Trouble getting stable OTAA on SF12 with a RN2483 module


(Morten Guldager) #1

I am experiencing some trouble getting my OTAA’s accepted reliably.

It seems the lower datarate I go with the less likely an accept is. When tracing the UDP:1700 traffic on the network it looks like the join accept arrives too late. Even though the regular PULL_ACK’s are reported to have only about 45ms delay.
Some timing measurements done on the gateway (ethernet):

  • with “mac set dr 5” I measure 4045ms between join request and join ack
  • with “mac set dr 3” I measure 4045ms between join request and join ack
  • with “mac set dr 1” I measure 5041ms between join request and join ack

And that more than 5 seconds response time is enough to be too late for the rn2483 to catch the ack, which then of course respond “denied”

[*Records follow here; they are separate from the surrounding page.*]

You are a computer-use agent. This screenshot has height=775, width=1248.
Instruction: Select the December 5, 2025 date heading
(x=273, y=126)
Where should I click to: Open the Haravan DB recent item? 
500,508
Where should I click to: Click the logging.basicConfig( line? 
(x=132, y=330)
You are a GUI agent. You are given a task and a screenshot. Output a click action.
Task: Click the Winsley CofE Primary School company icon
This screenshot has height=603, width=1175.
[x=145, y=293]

In the TTN console gateway traffic view I see the same ~4 seconds on the two first joins and the ~5 seconds on the last one.

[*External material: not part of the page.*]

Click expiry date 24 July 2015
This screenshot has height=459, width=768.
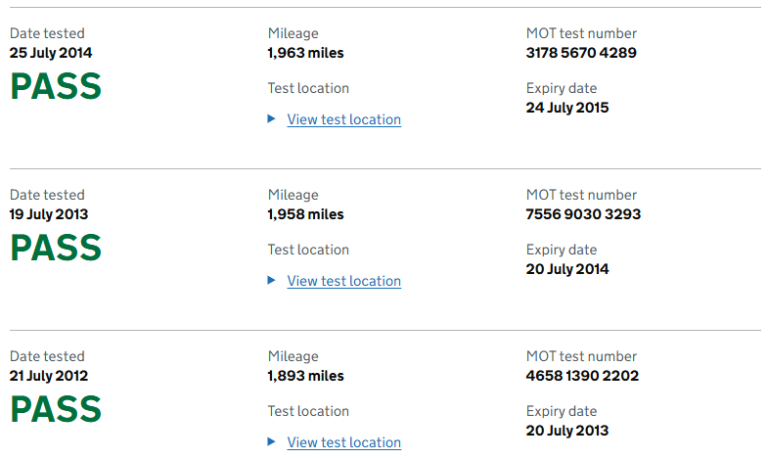pos(567,107)
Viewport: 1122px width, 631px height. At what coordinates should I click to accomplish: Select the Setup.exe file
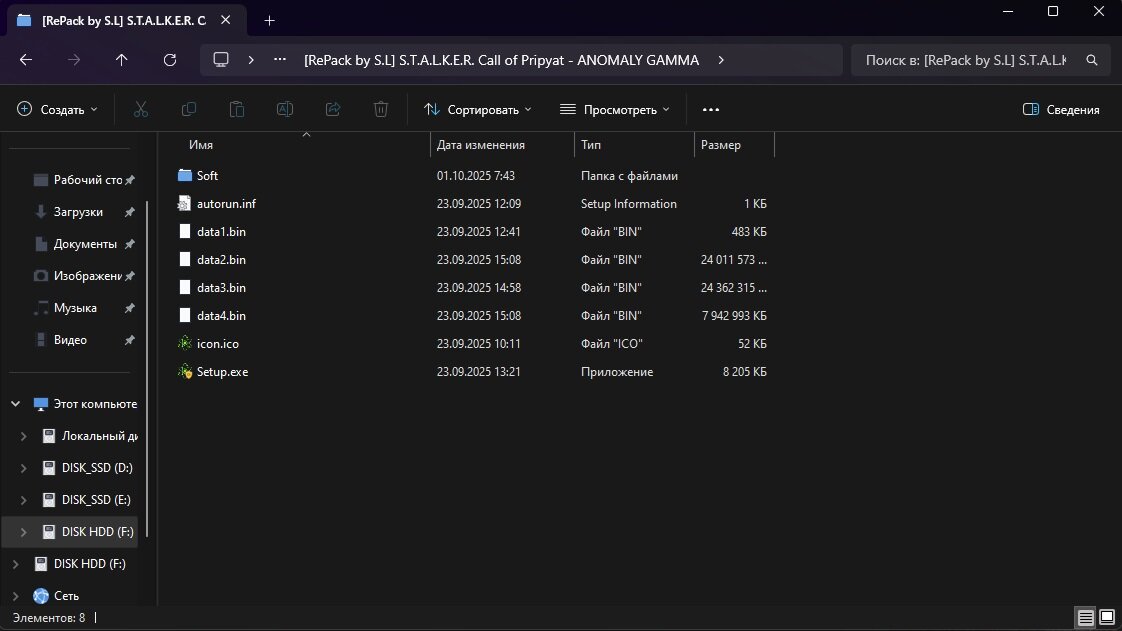coord(222,372)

My setup is boiled down to the simplest I could make it:

  • A RN2483 module hooked to a serial terminal for me to act as the node
  • A gateway consisting of an IC880A-spi wired to a RPi
  • “node” and gateway are a few meters apart, I have a -20dB dampener on the gateway antenna line and -30dB on the node antenna to make sure I do not pick up other traffic.

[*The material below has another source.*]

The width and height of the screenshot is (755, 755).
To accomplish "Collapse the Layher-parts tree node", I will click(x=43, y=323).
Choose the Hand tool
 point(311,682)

The gateway run the regular semtech packed-forwarder, communicating on UDP:1700. I have been using the same hardware and software with loraserver without any problems, so I think the wiring is good. Only global_conf.json and local_conf.json are changed to match TTN.

I would appreciate suggestions on how to debug this. What else information is needed?

Also please let me know if I should have posted somewhere else instead - I couldn’t really figure out the optimal category for this mess

/mogul


(Jac Kersing) #2

For SF11 and higher the join response will be in RX2 which matches the slightly over 5 seconds delivery of the data to the gateway. (RX2 for joins is 6 seconds after transmission)
However the RN2483 has a known issue of some modules not being able to join at SF12 which might hold true for SF11 as well. Basically the module seems not to wait for RX2.


(Morten Guldager) #3

Ah I see this is a more widespread issue, now you gave me the hints on what to google for - thanks!

Still I’m a little puzzled that the same rn2483 module connect happily on SF12 to the same gateway if I’m using loraserver or loriot as the backend.
It is because the TTN setup it more standard compliant and that strictness exposes a bug in my rn2483?

It bugs me a tad not being able to use rn2483 based devices reliable on the low data rates, after all it’s a quite popular module, we have many devices using it. Haven’t found any mentions on workarounds yet. Pointers?


(Arjan) #4

For the other networks, you’re probably seeing RX1 for SF11 and SF12 then? Selecting RX1 or RX2 is up to the provider.

Thinking about it, I wonder why TTN prefers RX2 for an OTAA Join Request in SF11 and 12.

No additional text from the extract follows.